Items from a dataset
_ _ _

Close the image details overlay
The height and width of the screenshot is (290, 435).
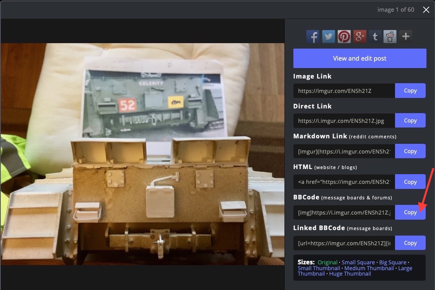426,10
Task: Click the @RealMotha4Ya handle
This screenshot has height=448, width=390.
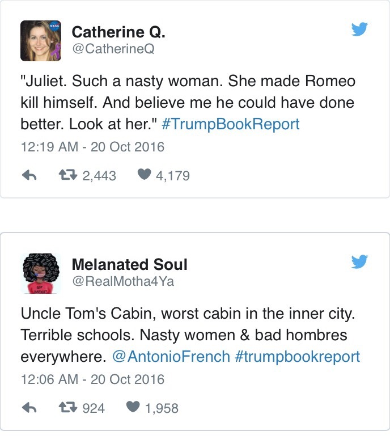Action: click(122, 281)
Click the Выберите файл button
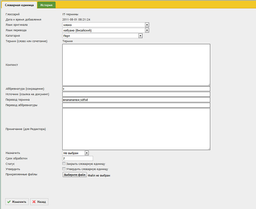Image resolution: width=256 pixels, height=209 pixels. [75, 175]
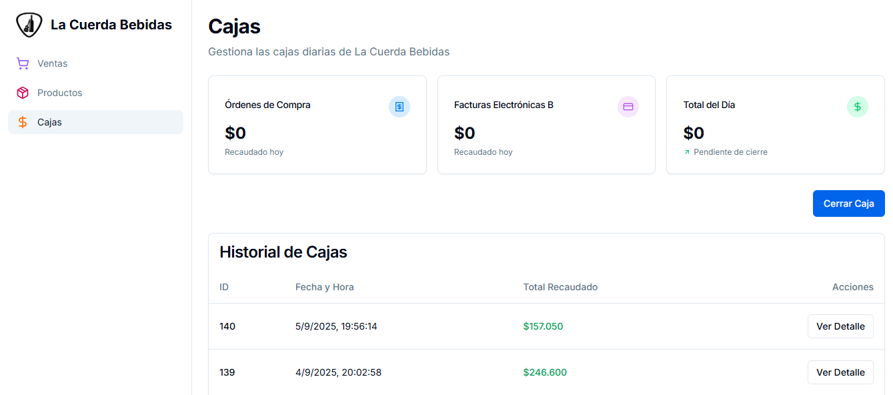Viewport: 893px width, 395px height.
Task: Navigate to the Productos section
Action: click(x=59, y=93)
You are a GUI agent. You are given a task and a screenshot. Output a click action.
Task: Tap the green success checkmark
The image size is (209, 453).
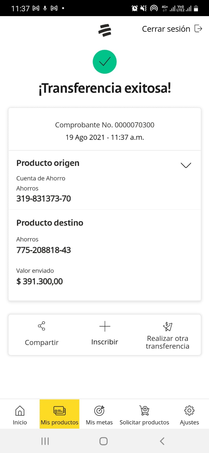click(x=105, y=62)
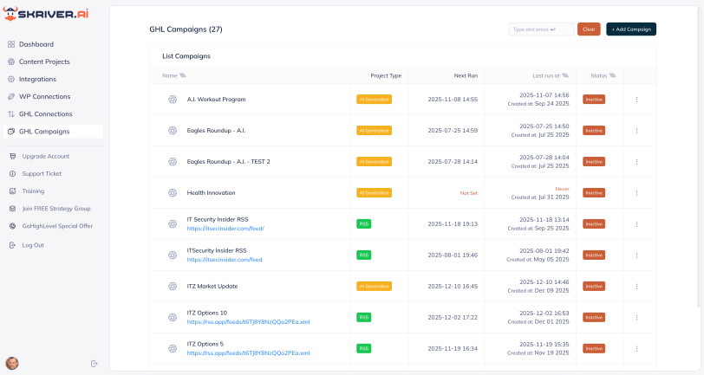Sort campaigns using the Name column sort icon
Screen dimensions: 704x375
click(183, 75)
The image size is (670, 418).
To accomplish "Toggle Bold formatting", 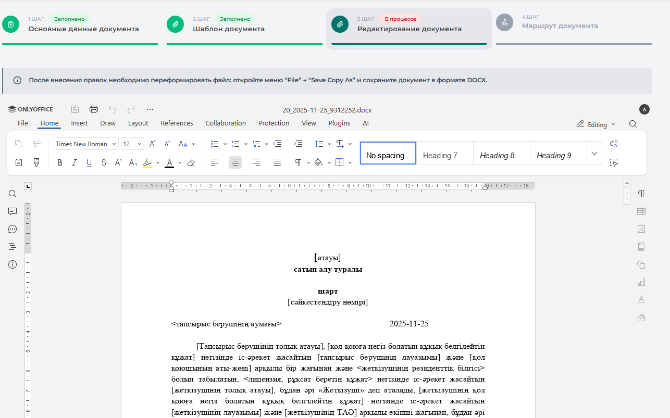I will pyautogui.click(x=59, y=162).
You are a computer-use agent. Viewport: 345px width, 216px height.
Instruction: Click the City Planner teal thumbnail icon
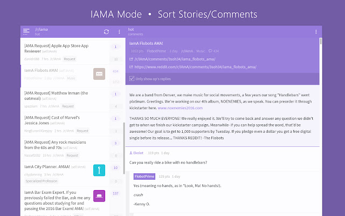[x=99, y=170]
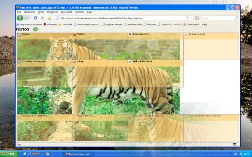Image resolution: width=252 pixels, height=157 pixels.
Task: Select the Google tile in the grid
Action: (45, 46)
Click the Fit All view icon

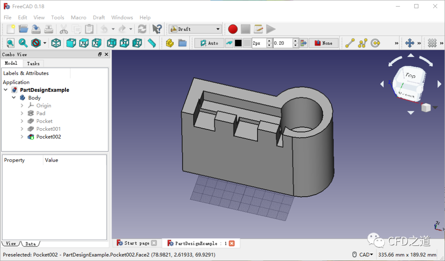10,43
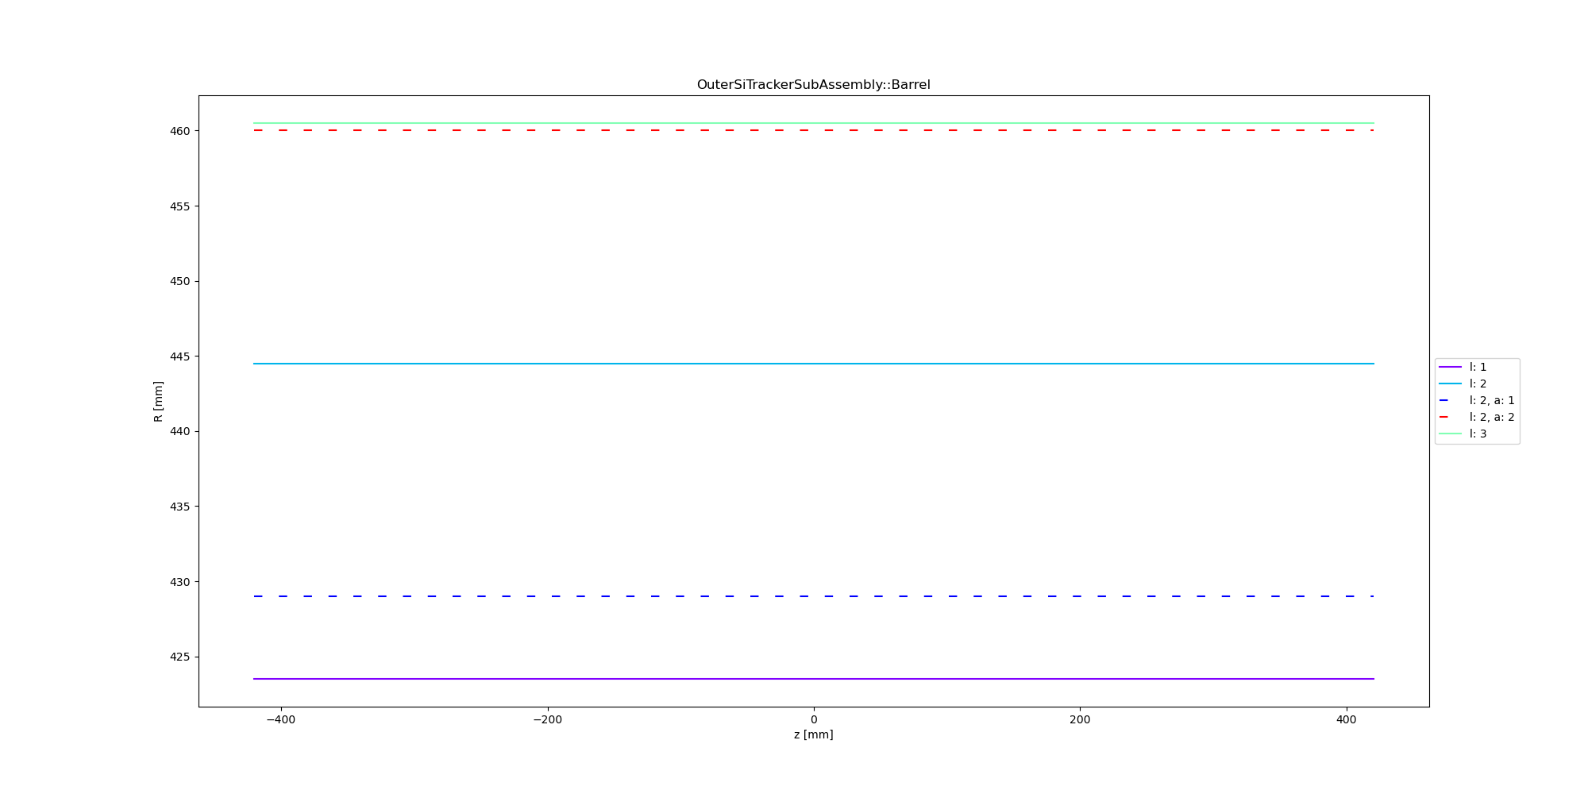This screenshot has width=1588, height=794.
Task: Click the 'l: 3' legend label
Action: 1478,434
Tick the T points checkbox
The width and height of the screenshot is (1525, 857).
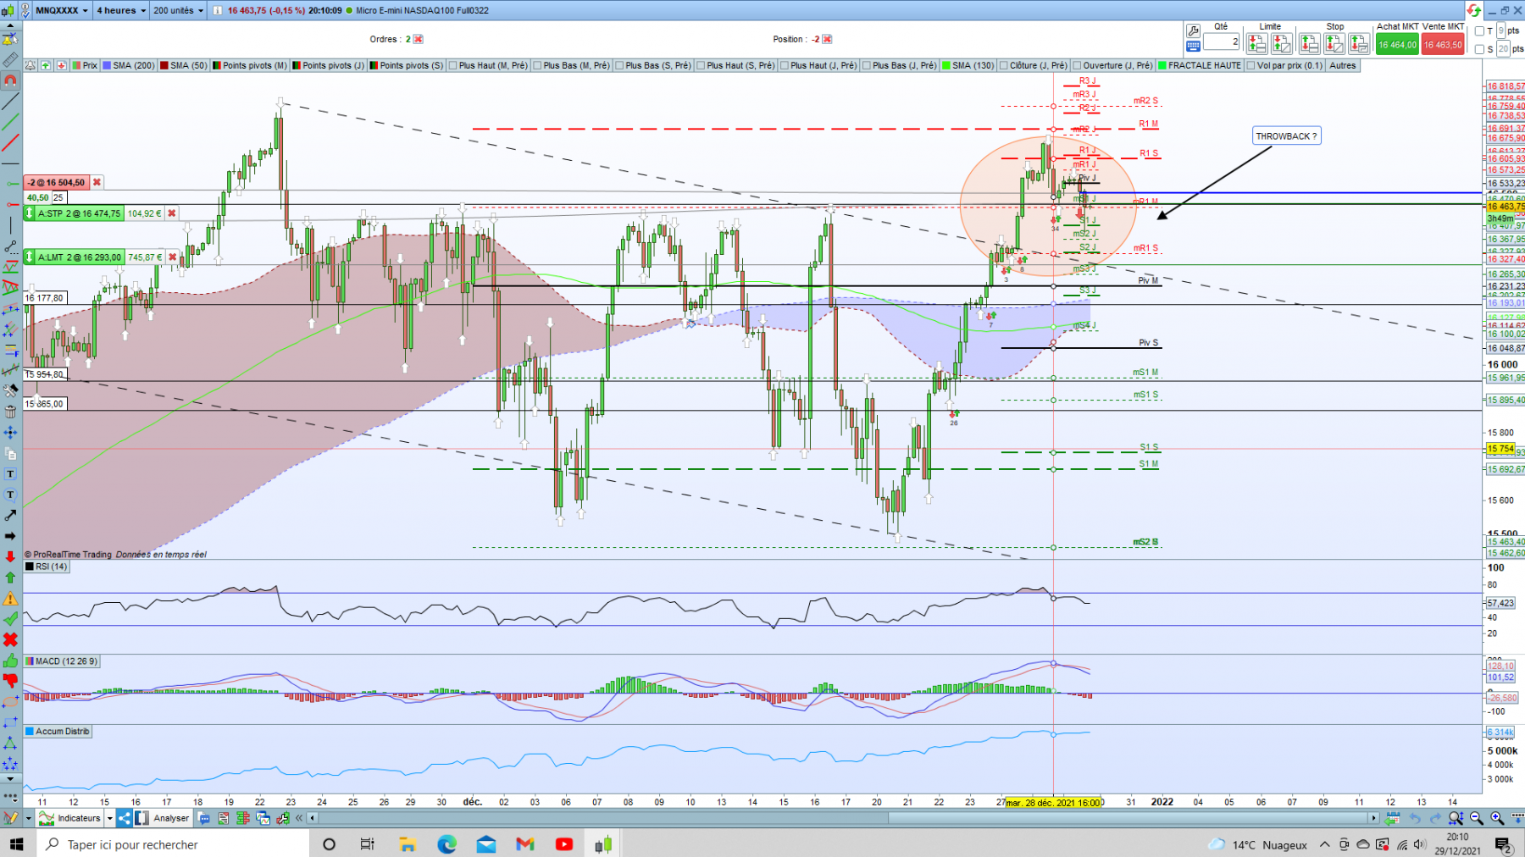tap(1479, 31)
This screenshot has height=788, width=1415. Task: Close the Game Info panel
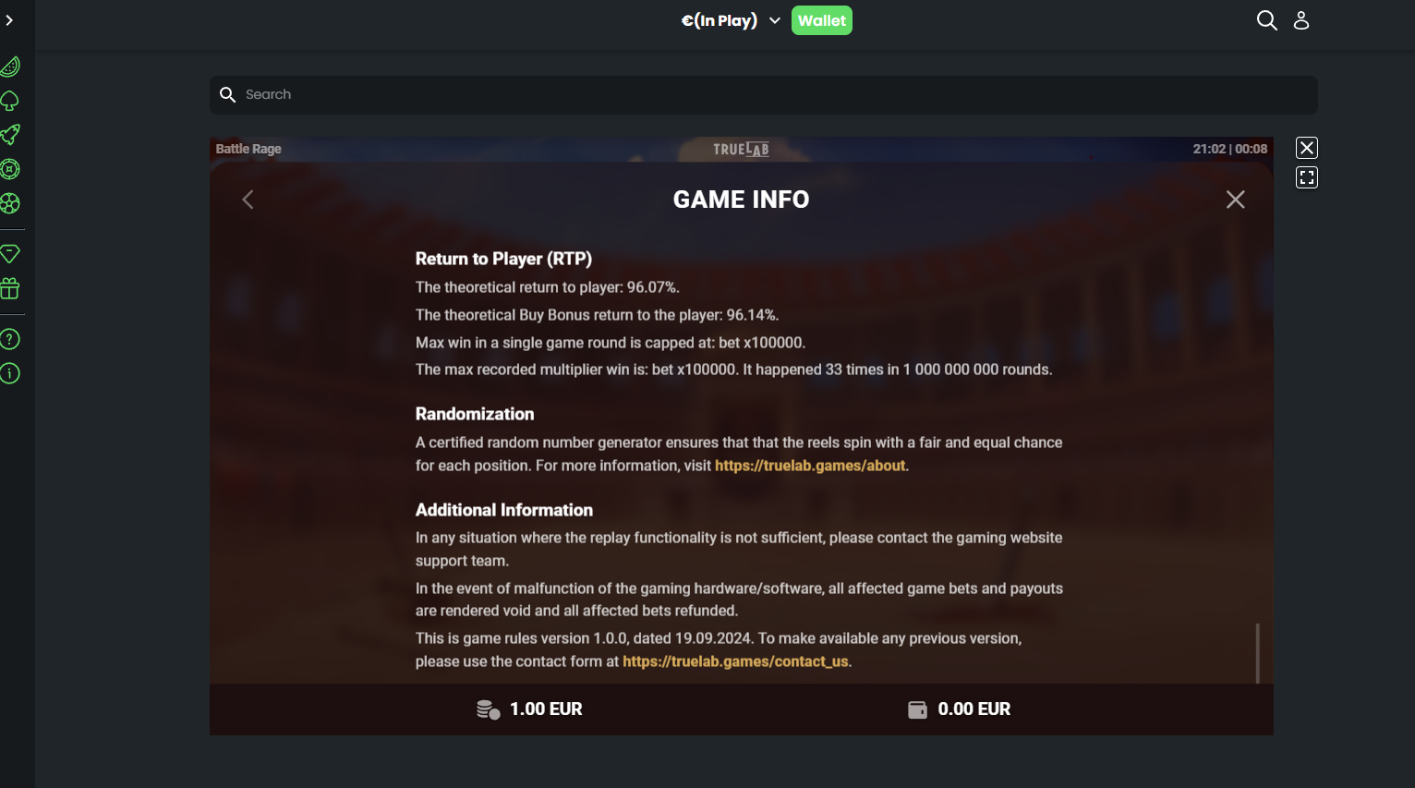click(x=1235, y=200)
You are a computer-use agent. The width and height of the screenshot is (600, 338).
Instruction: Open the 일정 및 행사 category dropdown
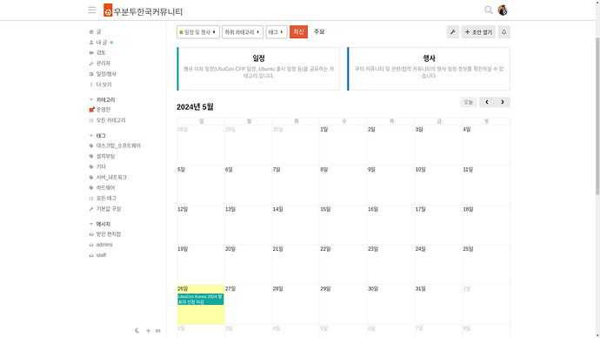pyautogui.click(x=198, y=32)
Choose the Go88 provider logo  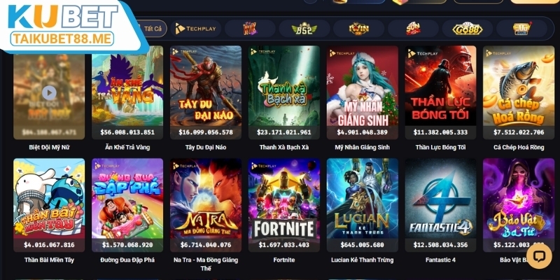coord(467,29)
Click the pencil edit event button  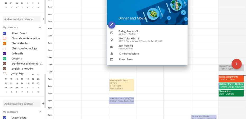click(112, 25)
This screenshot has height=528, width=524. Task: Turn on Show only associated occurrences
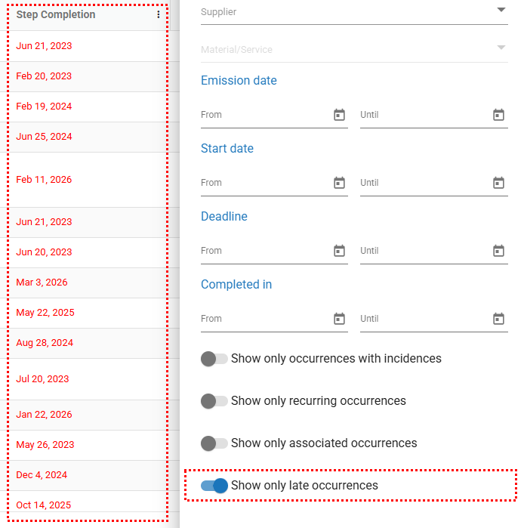pyautogui.click(x=214, y=443)
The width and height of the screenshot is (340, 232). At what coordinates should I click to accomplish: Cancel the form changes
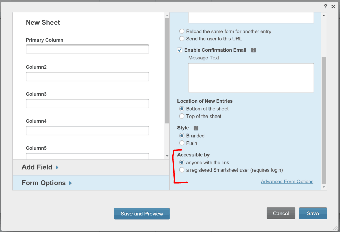pyautogui.click(x=281, y=213)
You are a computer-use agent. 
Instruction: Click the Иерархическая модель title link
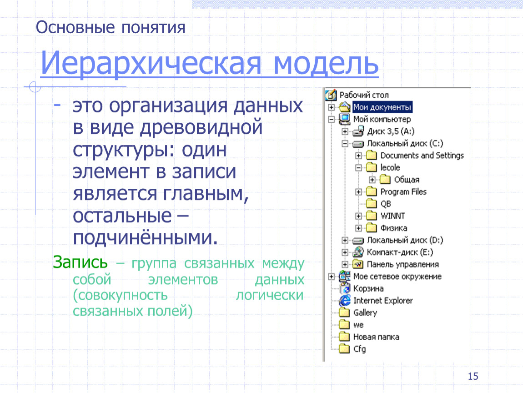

_ _ _

## Exercise requirements
Filter the records above down to the lines that hold the string "agent".

## Reply to the task
You are a GUI agent. You are given a task and a screenshot. Output a click action.
You are a computer-use agent. Viewport: 345px width, 216px height.
You are a computer-use agent. The width and height of the screenshot is (600, 338).
You are a computer-use agent. 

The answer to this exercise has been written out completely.